The C++ engine is the system under test; an independent OCaml engine replays the same command streams and must compute the same final snapshot. In one breath: a seeded C++ property generator produces command streams spanning the full command space (valid/invalid, duplicate/reused ids, unknown symbols, IOC/market, cancel/modify, multi-symbol); the C++ engine exports a fixture; OCaml replays the commands only; a differential test asserts its snapshot equals the C++ snapshot (best bid/ask, level aggregates, order counts, last seq, trade count); and a shrinker reduces any disagreement to a minimal counterexample.

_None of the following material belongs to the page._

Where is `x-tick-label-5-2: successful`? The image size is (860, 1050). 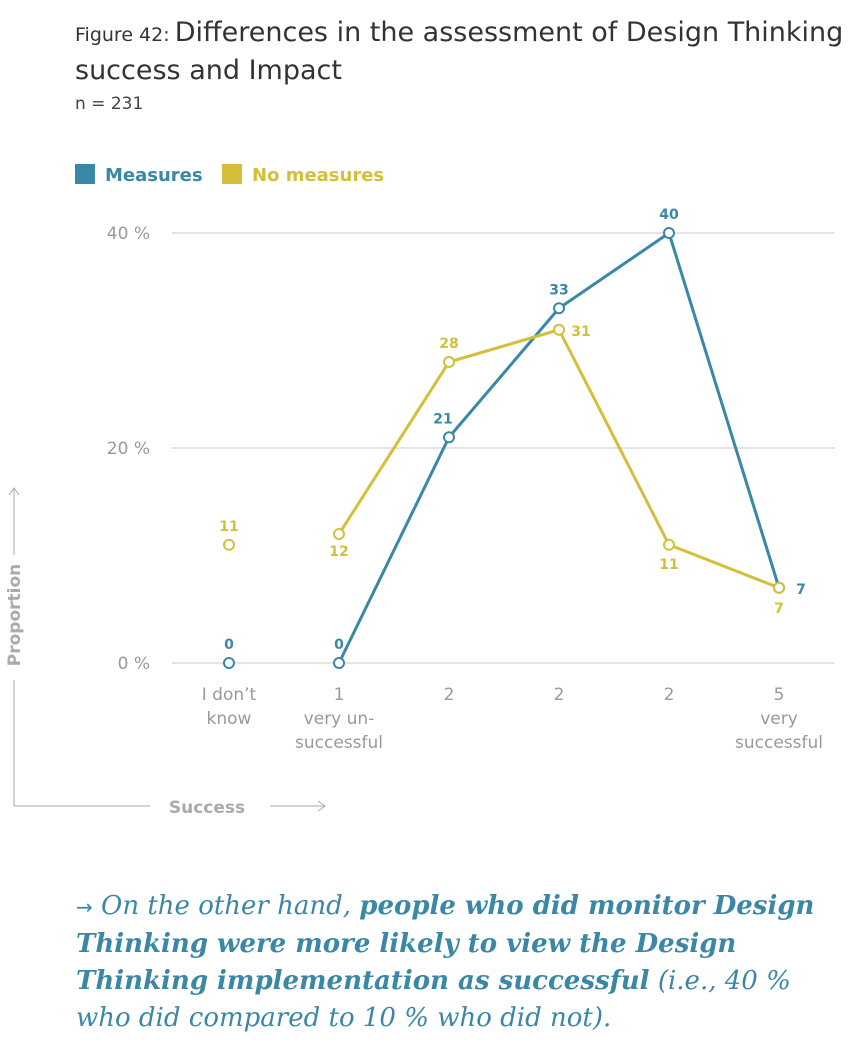 x-tick-label-5-2: successful is located at coordinates (779, 743).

Fifty committed fixtures are golden-regenerated and hash-manifest checked so they cannot drift, and a CI seed sweep replays further seeds on the fly.

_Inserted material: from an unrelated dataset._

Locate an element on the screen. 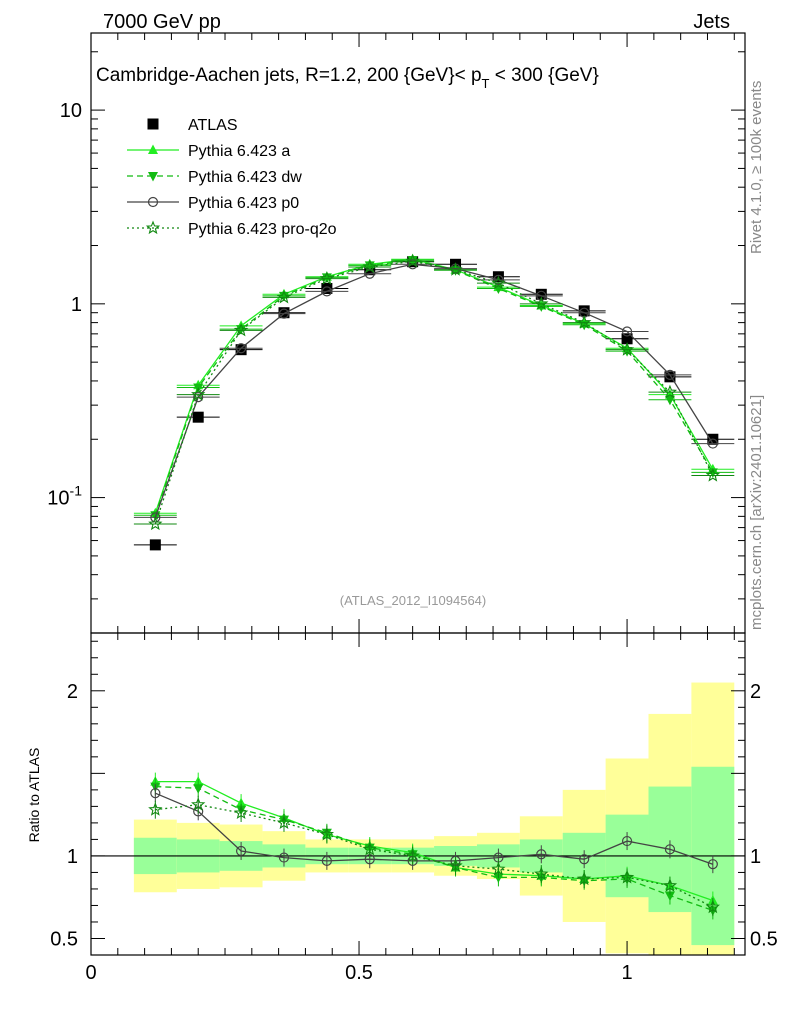 The width and height of the screenshot is (786, 1024). x-tick-label: 0 is located at coordinates (90, 973).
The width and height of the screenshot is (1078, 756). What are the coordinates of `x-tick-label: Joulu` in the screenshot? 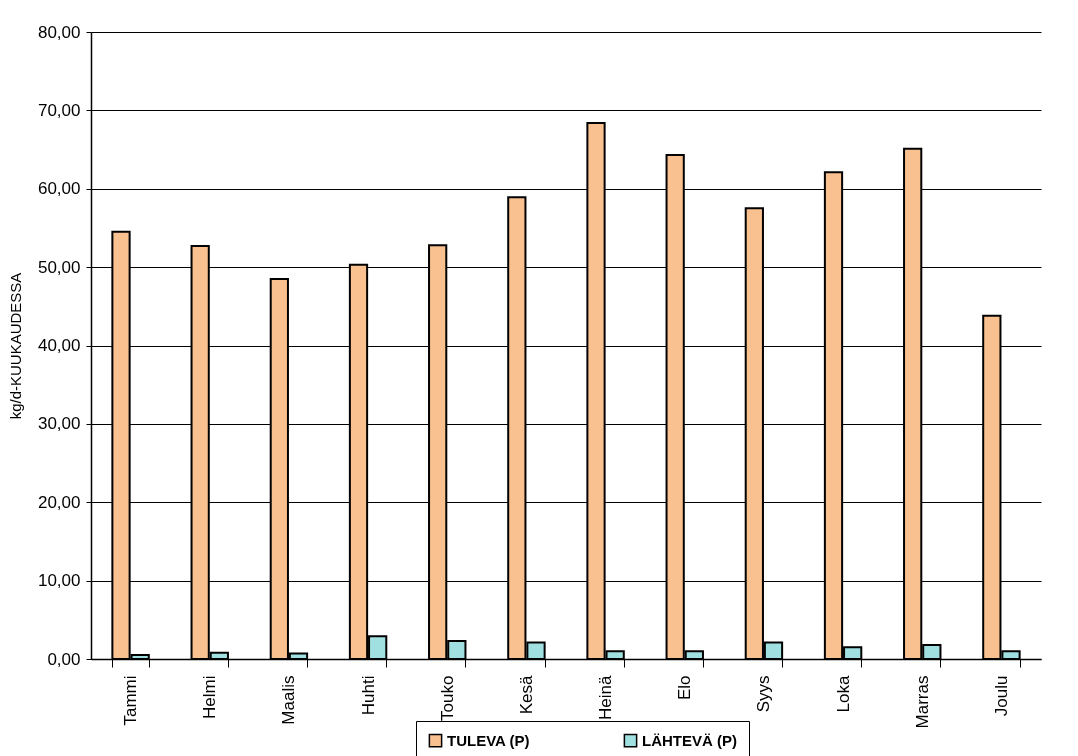 It's located at (1001, 696).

This is cross-language differential plus property testing. It is not formal verification or a correctness proof. Architecture and the exact "what this proves and does not prove" in docs/differential_testing.md and docs/property_testing.md. Build and run with cd ocaml && dune runtest.

Honest limits

  • Synthetic and local. No real market data, no venue connectivity, no order types beyond limit/market with GTC/IOC.
  • Microbenchmarks, not end-to-end latency. See the caveats above the benchmark table.
  • Networking is scoped. Loopback-only, unauthenticated TCP order entry plus a UDP feed. Both paths are hardened (connection cap, EINTR retry, accept-error and fd-exhaustion survival, per-tick accept fairness, UDP send-error counting) but this is robustness, not DoS protection or a capacity claim. Details in docs/socket_gateway.md and docs/socket_hardening.md.
  • Perf evidence is partial. Real Apple M2 PMU counters for cycles, instructions, branches, and branch-misses; cache counters are unsupported by this PMU (#90). NUMA evidence is single-node.
  • Not production-hardened. Persistence is a single append-only log with explicit durability modes and SIGKILL-validated torn-tail recovery (docs/persistence.md), but no power-loss validation, no clustering, no exchange-grade clearing.

Layout

include/qsl/   public headers          src/          implementation
apps/          9 CLI tools             tests/        unit + invariant + fuzz tests
ocaml/         independent replay      docs/         design docs, ADRs, PERFORMANCE assets
               verifier + oracle       results/      benchmark + perf artifacts
scripts/       demo, bench, fixture, determinism, and perf/flamegraph helpers

Positioning

Written to be defensible under technical questioning, not to impress with claims. Every claim is currently self-certified (no external review has happened yet); adversarial technical criticism is invited, see docs/review_request.md with the auditable outcome record in docs/review_feedback.md. Conservative resume framing in docs/recruiting_notes.md. The build plan is in MILESTONES.md; incremental decisions in PROGRESS.md.

Licensed under the MIT License. See CONTRIBUTING.md for the branch-per-milestone workflow, SECURITY.md for the loopback-only network caveats, and CHANGELOG.md for history.